As we begin to sense and soften these patterns, something extraordinary happens: the same body that once kept us small becomes the ground for our truth. The muscles that once held tension for safety begin to hold strength for expression.
Honouring the Fawn
When I think of fawning now, I see loyalty—the body’s unwavering commitment to keep us safe and connected, no matter the cost. The healing isn’t in exiling that part, but in thanking it, and integrating it back to the wholeness of self. Recognizing and meeting these parts with compassion allows us to move from unconscious reaction to embodied choice.
It’s also important to acknowledge that not everyone has the privilege or safety to stop fawning. For some, appeasement remains a necessary survival strategy—whether in an abusive relationship, a toxic workplace, or within broader systems that still punish boundary and truth. In these contexts, the goal isn’t to force change, but to gently witness the body’s intelligence and to create pockets of safety—internal or external—where authenticity can begin to return. Healing the fawn response becomes possible not through pressure, but through increasing real, lived safety. This is not just a personal call to healing, but a collective one. Each time one of us reclaims space in our body, we loosen the collective inheritance of silence. The nervous system remembers: safety can include truth.
Reflection & Embodiment Practice
These invitations are designed to help you connect with your own patterns of fawning from a place of compassion and curiosity, not judgment. Move slowly, breathe often, and stop if anything feels overwhelming.
Body Awareness: When you notice yourself softening, pleasing, or appeasing, what happens in your body? Can you sense changes in posture, voice, or breath?
Somatic Curiosity: What happens if you pause and allow the impulse to fawn to slow down—even slightly? What sensations emerge underneath the appeasement?
Parts Compassion: Which inner part(s) might be leading in these moments? Can you meet that part with gratitude for how it’s tried to keep you safe? What part(s) oppose or resist your fawn part(s)?
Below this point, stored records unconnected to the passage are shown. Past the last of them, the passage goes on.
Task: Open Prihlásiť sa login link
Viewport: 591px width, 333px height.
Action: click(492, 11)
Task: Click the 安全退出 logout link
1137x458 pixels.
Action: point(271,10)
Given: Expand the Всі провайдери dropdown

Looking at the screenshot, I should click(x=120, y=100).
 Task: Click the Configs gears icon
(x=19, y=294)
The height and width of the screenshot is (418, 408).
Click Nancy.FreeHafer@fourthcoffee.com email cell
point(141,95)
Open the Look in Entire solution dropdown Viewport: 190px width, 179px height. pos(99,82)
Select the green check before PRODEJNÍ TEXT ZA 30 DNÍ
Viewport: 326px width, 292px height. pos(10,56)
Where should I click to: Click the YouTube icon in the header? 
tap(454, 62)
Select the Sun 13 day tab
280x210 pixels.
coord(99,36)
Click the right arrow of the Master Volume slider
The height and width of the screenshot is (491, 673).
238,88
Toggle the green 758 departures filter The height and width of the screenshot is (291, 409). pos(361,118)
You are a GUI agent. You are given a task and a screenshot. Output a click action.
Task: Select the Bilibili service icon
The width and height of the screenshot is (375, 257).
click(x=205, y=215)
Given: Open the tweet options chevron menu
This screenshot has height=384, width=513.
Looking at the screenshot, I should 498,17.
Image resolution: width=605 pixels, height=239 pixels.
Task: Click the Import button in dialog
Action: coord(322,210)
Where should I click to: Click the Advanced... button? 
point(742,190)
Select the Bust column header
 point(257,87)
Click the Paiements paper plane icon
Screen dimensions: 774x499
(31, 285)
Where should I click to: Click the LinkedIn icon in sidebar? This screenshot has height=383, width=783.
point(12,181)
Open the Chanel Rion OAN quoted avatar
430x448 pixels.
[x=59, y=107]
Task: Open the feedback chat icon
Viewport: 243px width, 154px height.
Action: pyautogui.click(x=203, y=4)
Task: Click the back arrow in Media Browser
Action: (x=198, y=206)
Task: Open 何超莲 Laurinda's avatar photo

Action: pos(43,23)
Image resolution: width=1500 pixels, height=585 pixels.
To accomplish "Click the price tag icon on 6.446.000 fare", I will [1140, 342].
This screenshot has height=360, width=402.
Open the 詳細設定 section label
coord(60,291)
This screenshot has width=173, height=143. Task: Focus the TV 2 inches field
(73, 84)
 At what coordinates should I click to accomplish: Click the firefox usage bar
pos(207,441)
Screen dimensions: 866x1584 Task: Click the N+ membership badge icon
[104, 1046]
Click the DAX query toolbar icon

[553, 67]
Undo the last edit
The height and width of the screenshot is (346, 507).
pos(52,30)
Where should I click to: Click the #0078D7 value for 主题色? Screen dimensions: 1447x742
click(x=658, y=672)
Cultural & Social Awareness: In what ways have you been taught that being “good” or “easy” keeps you safe? How does this conditioning live in your body?
Power & Relational Awareness: In which relationships do you notice relational hierarchies or power differentials that trigger your fawning impulse? How might your body respond differently if you sensed connection and agency both being honored? Are there identities or relationships where you hold power? How do you help others with less power feel safe in your presence?
Re-embodiment: What does it feel like to stand, sit, or breathe as if you belong here—fully and without shrinking? How might it feel to let your body take up just a little more space? Explore slowly titrating into taking up more space with your body, movement, and voice.
Gratitude for the Fawn: Write a short note to the part of you that fawns. Acknowledge what it’s done for you, and gently let it know you’re learning new ways to stay safe.
Lohnen, E. (2023). On our best behavior: The seven deadly sins and the price women pay to be good. Dial Press.
Menakem, R. (2017). My grandmother’s hands: Racialized trauma and the pathway to mending our hearts and bodies. Central Recovery Press.
Ogden, P., Minton, K., & Pain, C. (2006). Trauma and the body: A sensorimotor approach to psychotherapy. W. W. Norton & Company.
Walker, P. (2013). Complex PTSD: From surviving to thriving: A guide and map for recovering from childhood trauma. Azure Coyote Press.
Josephson, M. (2024). Are you mad at me? How to stop focusing on what others think and start focusing on yourself. HarperOne.